**What to produce:** Please quote the lines from the line containing "Given: Choose the 'After' radio option" through the line containing "Looking at the", both included, word for word and nothing else.

**Listed entries:**
====

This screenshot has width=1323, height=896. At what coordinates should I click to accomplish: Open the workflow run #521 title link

====

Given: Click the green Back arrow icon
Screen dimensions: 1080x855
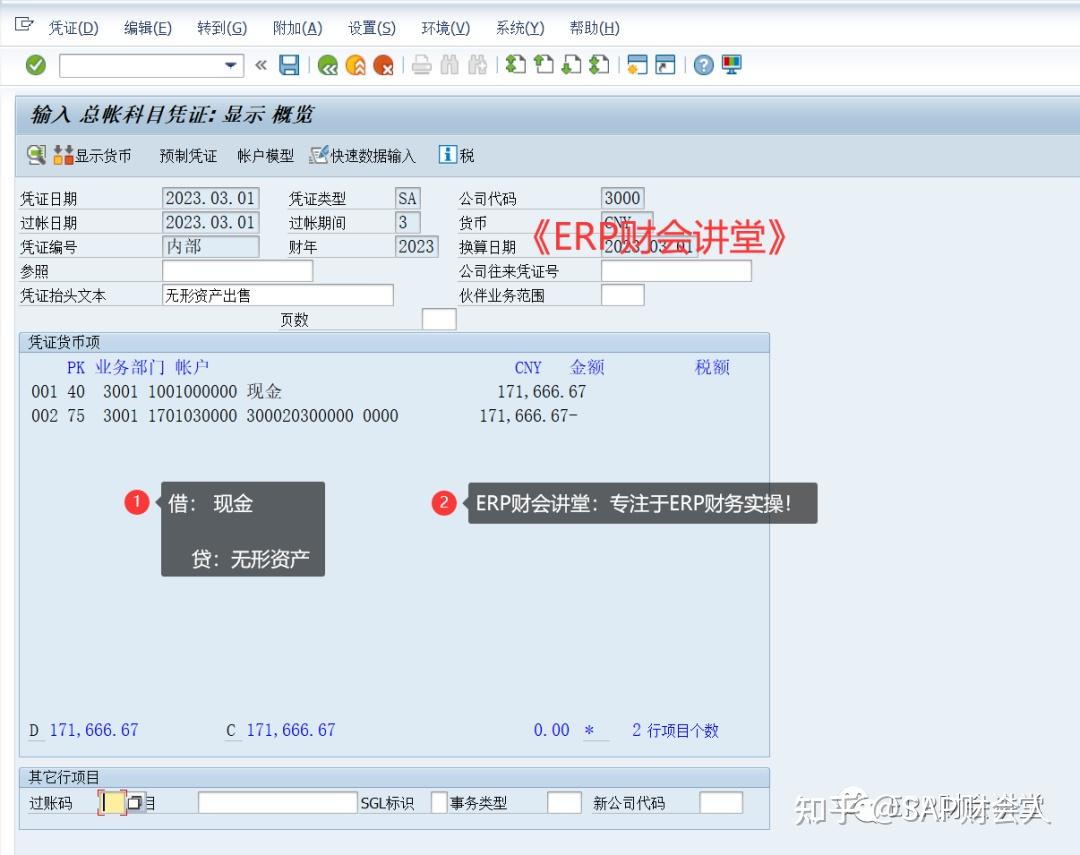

====

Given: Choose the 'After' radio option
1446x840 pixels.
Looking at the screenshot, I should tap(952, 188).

====

**Task output:**
Given: Choose the 'After' radio option
1446x840 pixels.
Looking at the screenshot, I should tap(952, 188).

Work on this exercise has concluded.